Leeds Beckett researcher interviewed as part of global surveillance documentary
Dr Steve Wright, Reader in the School of Social Sciences at Leeds Beckett and an expert in the proliferation of the technologies of political control and human rights violation, was interviewed by Austrian documentary film maker, Werner Boote, for his new film Alles unter Kontrolle (Everything under Control) which premieres in Vienna on Christmas Day.
The film explores surveillance mania and the free, transparent and regulated citizen as Boote sets off around the globe to explore the "brave new" world of total control.
Speaking about his involvement, Dr Wright said: "The problem with global surveillance is that there are hardly any places where we have the right to be alone and unobserved.
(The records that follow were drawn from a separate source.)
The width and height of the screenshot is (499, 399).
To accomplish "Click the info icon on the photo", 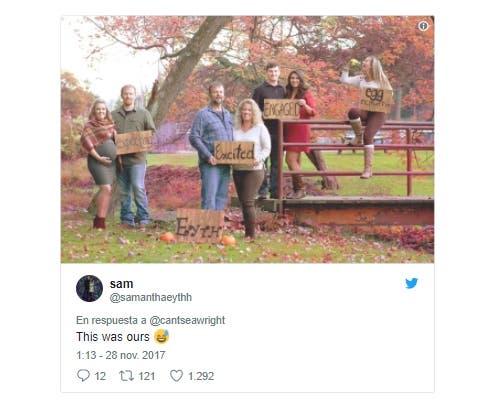I will click(423, 26).
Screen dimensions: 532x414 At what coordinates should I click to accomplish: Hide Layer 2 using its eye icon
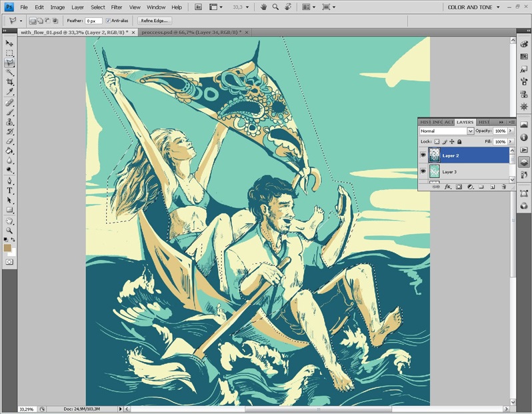pyautogui.click(x=423, y=155)
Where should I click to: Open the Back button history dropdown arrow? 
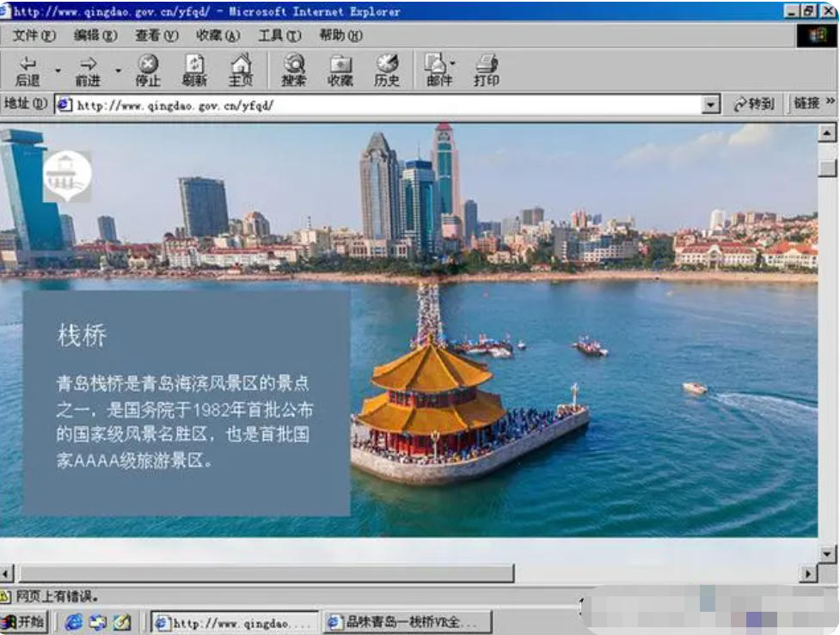click(58, 70)
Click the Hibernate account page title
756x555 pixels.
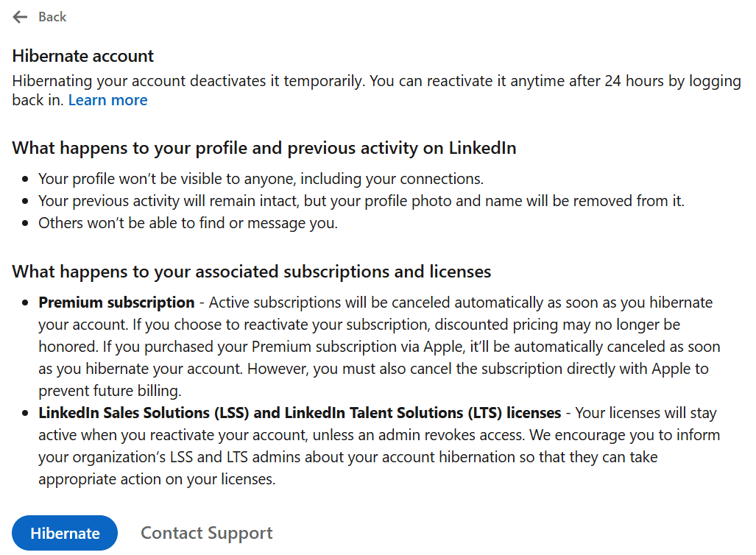point(82,55)
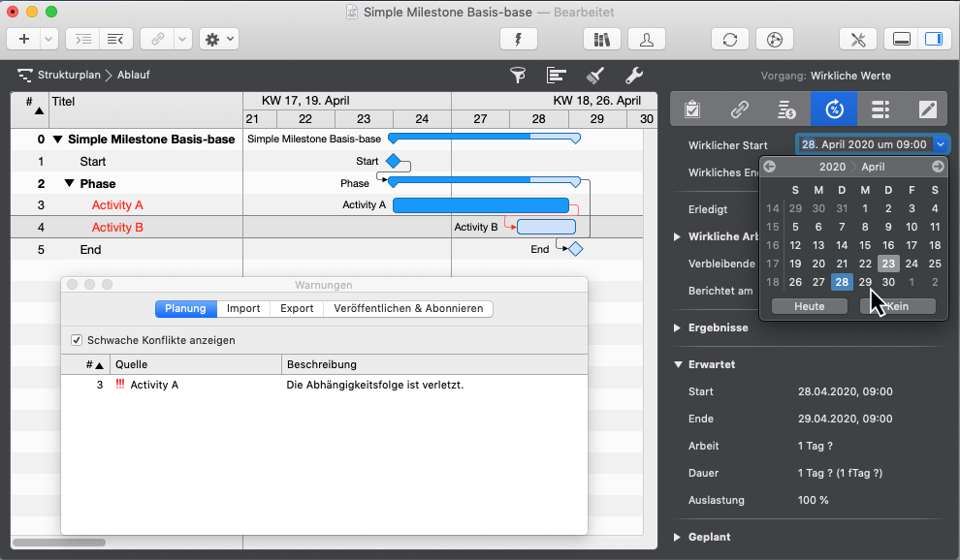Screen dimensions: 960x560
Task: Expand the Ergebnisse section
Action: pos(677,327)
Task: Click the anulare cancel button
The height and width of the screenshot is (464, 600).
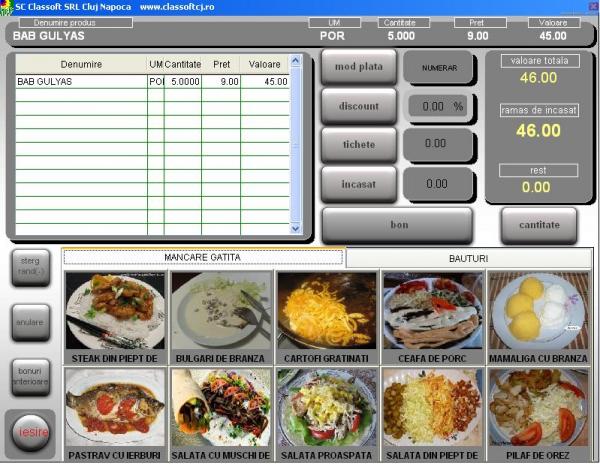Action: point(30,323)
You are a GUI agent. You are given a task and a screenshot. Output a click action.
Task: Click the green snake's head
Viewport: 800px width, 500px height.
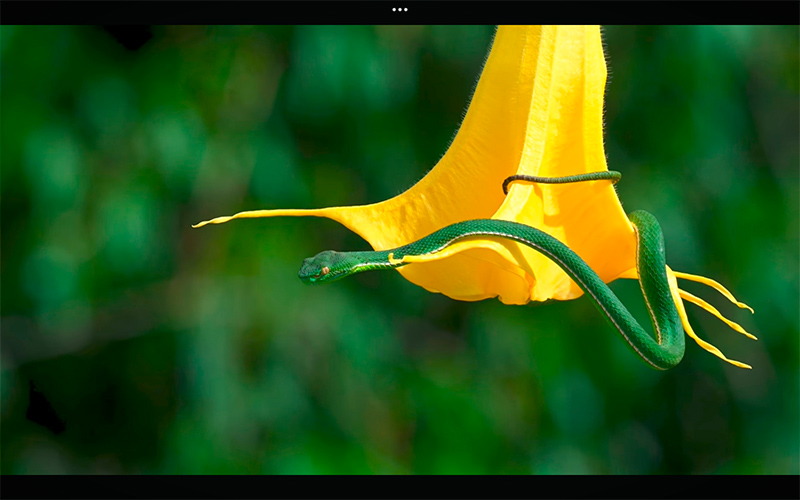(x=320, y=267)
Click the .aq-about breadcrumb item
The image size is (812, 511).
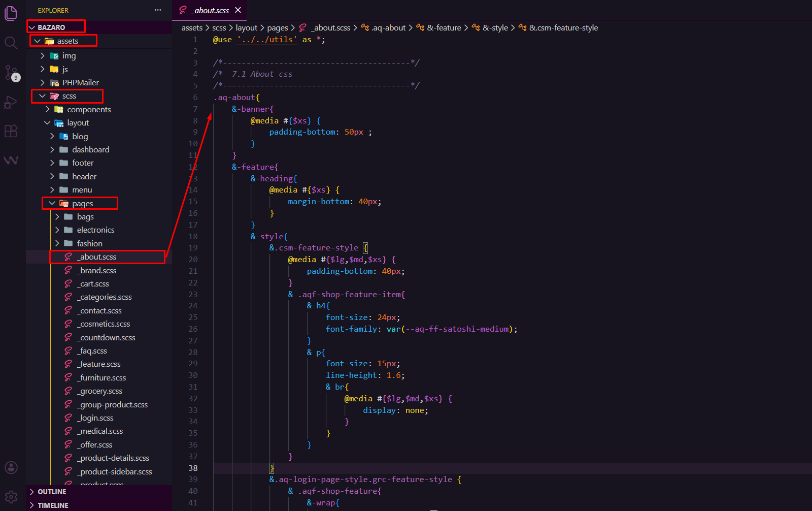pos(388,28)
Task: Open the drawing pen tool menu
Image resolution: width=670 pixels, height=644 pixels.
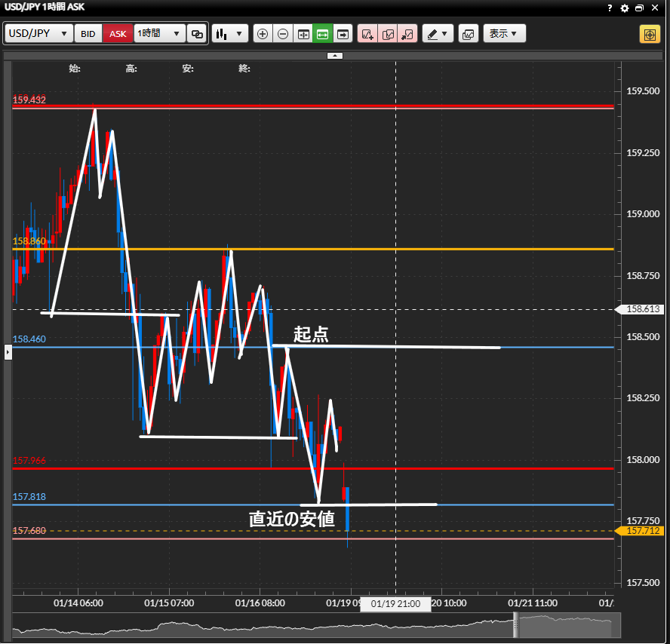Action: pyautogui.click(x=437, y=34)
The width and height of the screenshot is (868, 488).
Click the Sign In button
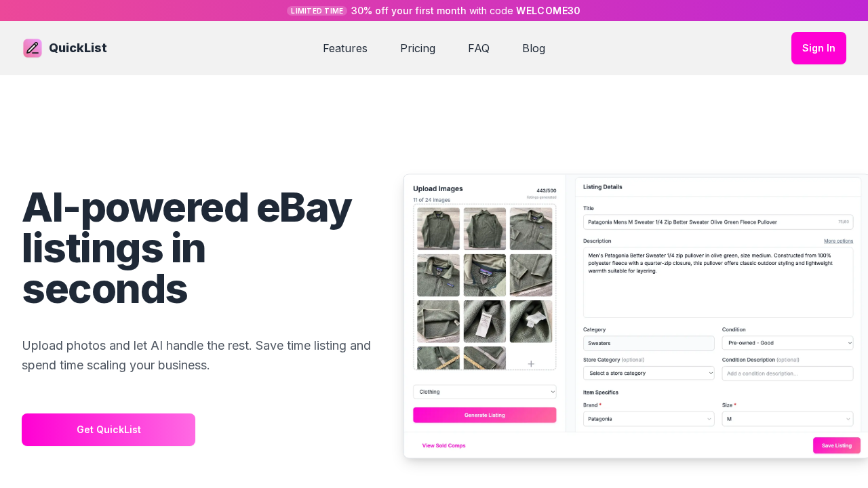click(x=818, y=48)
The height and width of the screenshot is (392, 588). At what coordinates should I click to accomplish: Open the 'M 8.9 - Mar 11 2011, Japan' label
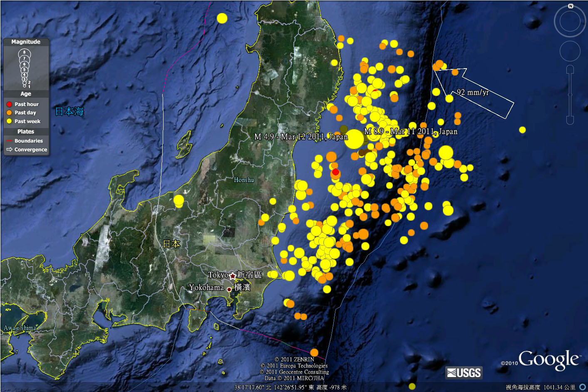pos(411,132)
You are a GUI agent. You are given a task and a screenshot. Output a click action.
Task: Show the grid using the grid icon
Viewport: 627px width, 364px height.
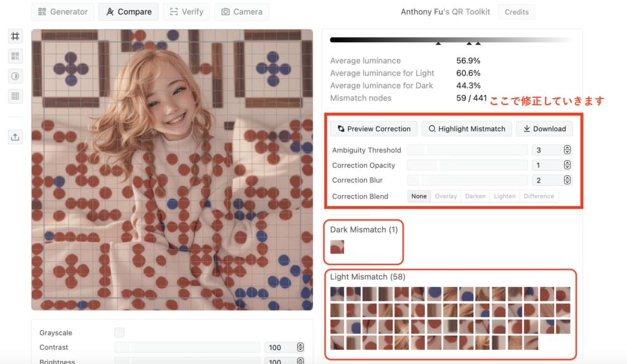point(15,96)
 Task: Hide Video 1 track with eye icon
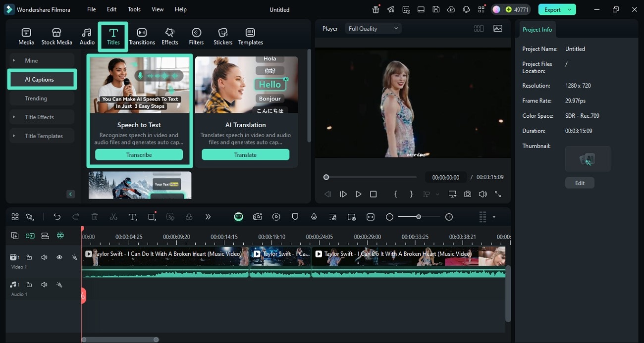pos(59,257)
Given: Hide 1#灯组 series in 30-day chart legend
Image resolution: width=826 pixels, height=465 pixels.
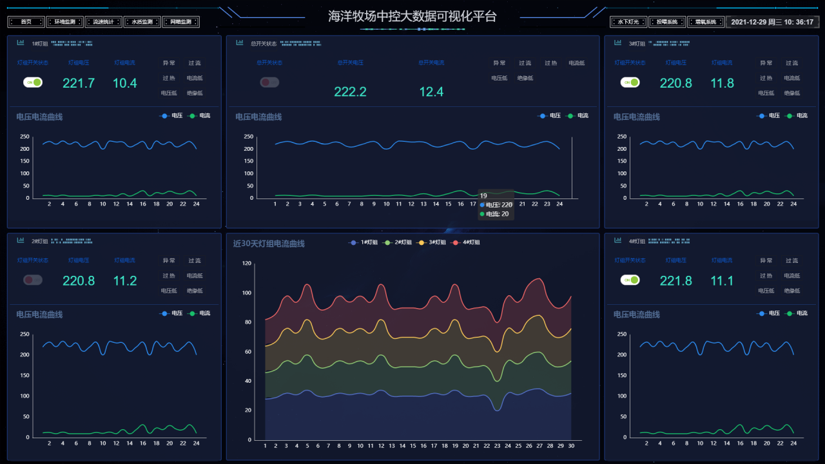Looking at the screenshot, I should click(x=365, y=243).
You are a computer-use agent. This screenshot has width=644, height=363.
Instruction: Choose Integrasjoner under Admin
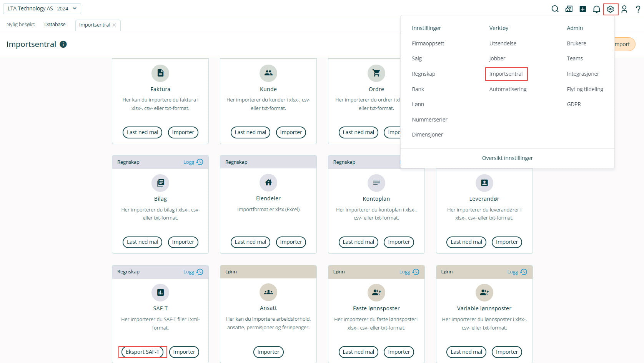(582, 74)
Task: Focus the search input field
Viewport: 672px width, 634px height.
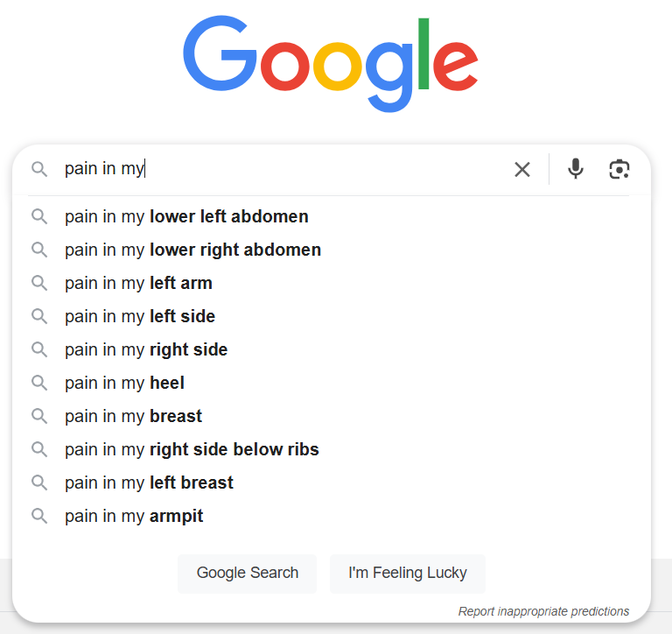Action: [306, 169]
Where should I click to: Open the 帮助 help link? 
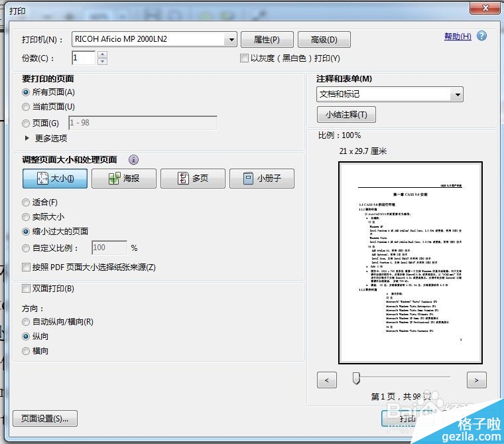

Bulk surveillance is carried out by highly secretive organisations which have military agendas, including future ‘micro-targeting’ of specific individuals. There is precious little accountability when things go wrong and their activities move beyond the limits of the law.”
Dr Wright is a Reader in the School of Applied Global Ethics, and for over three decades he has researched the proliferation of the technologies of political control and human rights violation. Much of this has involved field research and innovative ways of encouraging corporate responsibility. He has contributed to the new research field of transfers of small arms and light weapons, whilst specialising in new policing systems, such as sub-lethal weapons systems, torture technologies and surveillance.
Writer and Director, Werner Boote added: “Everything under control is an exciting and entertaining journey that shows how transparent we have become as individuals in the digital world, and how our personal data is part of a commercial and political model.
“After the success of my two films, Plastic Planet and Population Boom, I was confronted with the growing interest in my identity. While conducting research, and then later during the shooting of this film, my dealings with my own data has changed. I have no credit card, I buy neither from Amazon or anywhere else online and I block the access right to all my phone contacts for apps and so on, because I have now realised that my data will continue to be used and sold.
“The digital world has an incredible number of positive sides; we write emails, we comment, upload photos to social networks or make calls etc. with video - all much faster, easier and better than before. Using Instagram and Snapchat I can always communicate with my kids and share pictures.
“At the same time, worldwide, there are no guarantees with the incredible amount of data that is being collected. To have access to data means great power. Both the political and the economic interest in data is large. It will not be long before it will enter markets for data transactions.”